I haven't kept track of how often Avast's advertisement pops up, but even once per install would be too often once a user pays for Avast. It's an advertisement. That means it's designed to make the user itchy and acquisitive. Some people's reactions to this will range from insult to moral objection. We don't want it in a paid product for the same reason that we buy TV shows on iTunes instead of watching them on cable.
The product it advertises is also snake oil in part, or at least it gives misleading advice. Blasting log files will affect people’s experiences when they need to troubleshoot or work with Apple support. But, much worse, wiping out ~/Library/Caches is counterproductive on a machine with plenty of free storage and an SSD. Fragmentation or seek times aren’t an issue. Space isn’t an issue. Why would one aggressively purge data that one then has to wait to download again? Why should a user slow down his computer just to make his drive’s free space temporarily look larger, even if he hadn’t been tricked into paying for that privilege?
I don’t agree that the Avast Cleanup is a snake oil. It does its job perfectly. We’ve started with introducing features focused on making sure that there is enough space on your hard drive. There is quite a lot of Macbooks with a small SSD. Removing some GB of unnecessary clutter helps to improve the performance a bit. You’d be surprised how many logs and caches are left on your HDD by many products. You can delete those directories manually one by one or use our tool. We don’t delete caches of running program as it may cause some unexpected crashes. To make it short we are doing our best to do it right.
We plan to add many features in next releases as well to make the Cleanup more powerfull.
I believe the original poster is asking if there is an option to disable these pop-ups if you purchase the product. I know in the Windows release there is such a setting, but haven’t purchased the Mac version to check if such an option exists.
I would like to add that even when you do purchase Avast CleanUp, Avast itself still shows these ads.
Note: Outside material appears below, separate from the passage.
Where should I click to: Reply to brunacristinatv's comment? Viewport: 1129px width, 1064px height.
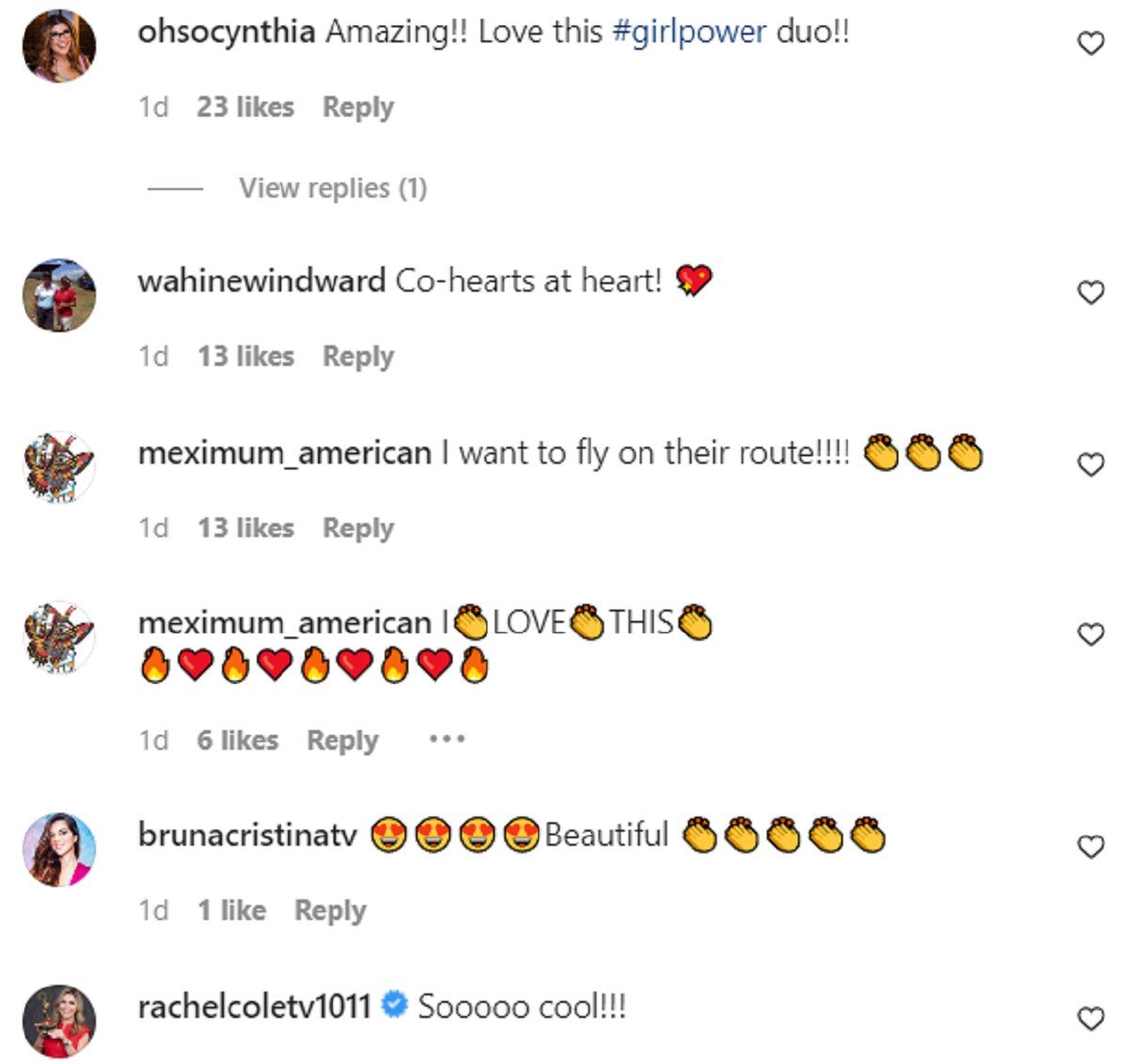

There should also be a mechanism to check if it’s installed (I preferred when Avast products were in all in the same UI box and is probably why this regression occurred). There was a time that Avast knew you purchased the product and stopped advertising it. It does the same thing for VPN (yet another product I own). I mean really it’s ridiculous. I get the free version having some ads (and should be with a disable option in a dialog box in General settings) because it helps the company make profit. But paid versions should have no ads whatsoever. That’s part of the point of a paid version.
WSLUser, it should not be happening. If you have AV Pro; or if you have Free AV and Cleanup then the popup with the promotion of Cleanup should not appear at all. I’d love to hear more info about it as it seems there is some bug in product or issue in setup of the ads.
Yes. This is all that I’m after. I don’t want to buy Avast Antivirus if I still get advertisements, even if they are advertisements for other Avast branded products.
Some other software, such as Kaspersky, still shows advertisements for other Kaspersky software in the paid version. But paid users have an option in preferences that disables these promotions. I wouldn’t even mind if that option defaulted to showing these ads and I had to explicitly toggle the option.